Screenshot 2017-04-10 19.22.05

Memories form in parallel in the brain

9 04 2017

Short-term and long-term memories are apparently created at the same time, not the former before the latter, reveals exciting new research in Science written up here and here.

Mice seek out amygdala activation

9 04 2017

OK only read the media coverage, but it seems as though mouse-controlled optogenetics have helped show that the amygdala is involved in reward, not just fear.

Cats like people

9 04 2017

Screenshot 2017-04-09 12.01.35As if we didn’t know that! A new study suggesting this in Behavioural Processes last week got a lot of media attention.

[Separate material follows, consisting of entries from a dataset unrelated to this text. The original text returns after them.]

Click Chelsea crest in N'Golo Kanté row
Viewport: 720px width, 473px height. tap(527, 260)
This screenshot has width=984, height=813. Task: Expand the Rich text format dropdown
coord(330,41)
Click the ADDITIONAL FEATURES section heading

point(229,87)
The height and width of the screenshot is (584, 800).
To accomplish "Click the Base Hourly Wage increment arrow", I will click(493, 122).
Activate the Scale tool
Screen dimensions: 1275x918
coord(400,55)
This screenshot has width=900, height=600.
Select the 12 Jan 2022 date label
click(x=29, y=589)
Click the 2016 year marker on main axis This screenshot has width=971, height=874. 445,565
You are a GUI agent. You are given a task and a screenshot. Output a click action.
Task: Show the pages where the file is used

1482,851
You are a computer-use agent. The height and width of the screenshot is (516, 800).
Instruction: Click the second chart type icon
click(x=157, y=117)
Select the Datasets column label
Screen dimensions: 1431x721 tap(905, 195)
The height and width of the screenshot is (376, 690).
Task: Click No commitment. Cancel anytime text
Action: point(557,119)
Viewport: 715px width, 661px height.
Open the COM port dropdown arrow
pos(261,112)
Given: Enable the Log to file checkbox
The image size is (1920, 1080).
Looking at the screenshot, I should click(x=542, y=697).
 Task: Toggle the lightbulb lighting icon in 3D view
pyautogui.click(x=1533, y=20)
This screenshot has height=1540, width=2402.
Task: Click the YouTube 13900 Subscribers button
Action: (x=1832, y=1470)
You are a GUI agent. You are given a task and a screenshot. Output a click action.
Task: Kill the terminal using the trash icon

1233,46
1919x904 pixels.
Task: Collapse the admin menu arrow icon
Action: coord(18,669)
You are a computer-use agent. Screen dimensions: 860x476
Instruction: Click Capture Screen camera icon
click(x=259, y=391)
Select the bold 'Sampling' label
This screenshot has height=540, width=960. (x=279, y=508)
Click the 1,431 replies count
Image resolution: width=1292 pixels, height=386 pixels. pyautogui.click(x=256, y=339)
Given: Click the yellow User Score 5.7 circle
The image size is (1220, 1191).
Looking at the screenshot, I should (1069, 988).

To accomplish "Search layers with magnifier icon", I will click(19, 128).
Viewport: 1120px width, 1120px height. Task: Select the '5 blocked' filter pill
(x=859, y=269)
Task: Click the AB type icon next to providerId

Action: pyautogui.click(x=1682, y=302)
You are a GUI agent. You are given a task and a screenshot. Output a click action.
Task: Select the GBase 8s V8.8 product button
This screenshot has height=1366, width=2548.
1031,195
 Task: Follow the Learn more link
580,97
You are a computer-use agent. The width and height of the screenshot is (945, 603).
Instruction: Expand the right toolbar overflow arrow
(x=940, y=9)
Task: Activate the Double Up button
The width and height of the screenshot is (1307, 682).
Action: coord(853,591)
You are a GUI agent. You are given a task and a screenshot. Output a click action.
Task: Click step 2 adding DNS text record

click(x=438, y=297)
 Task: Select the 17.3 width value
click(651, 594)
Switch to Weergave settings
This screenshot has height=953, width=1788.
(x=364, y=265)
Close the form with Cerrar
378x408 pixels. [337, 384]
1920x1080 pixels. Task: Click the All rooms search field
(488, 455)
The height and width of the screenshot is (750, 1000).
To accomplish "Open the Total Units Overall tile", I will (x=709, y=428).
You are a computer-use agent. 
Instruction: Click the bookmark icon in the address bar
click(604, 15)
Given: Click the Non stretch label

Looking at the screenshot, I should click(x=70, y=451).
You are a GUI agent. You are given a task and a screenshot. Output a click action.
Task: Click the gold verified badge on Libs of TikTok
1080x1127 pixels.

I need to read the paper though: from the abstract, it seems as though they might have used timebudgets across widely different behavioural categories as measures of relative preference (like this rather bad new cat study did) — something with absolutely no validity.  This’d be like arguing that because you spend much less time drinking or eating than you do sleeping, drinking and eating are much less important to your well-being than sleeping. (Dumb eh?)

New book on emotion

2 04 2017

Screenshot 2017-04-02 16.48.49

Lisa Feldman Barrett, a leading analyst of the dimensional view of affective states (and a powerhouse of fascinating research and publications), has a new book out, and it looks like a must read.

Ok so it got mixed reviews in the Globe & Mail, but she is as close as it comes to god in the world of emotions,  and it was very nicely covered in an interview in Radio Boston on the BBC World Service this morning.

In searching for the latter just now, I also stumbled across this great piece on lexical gaps and alien emotions: I just love these, not least as reminders of how little we may ever understand animals.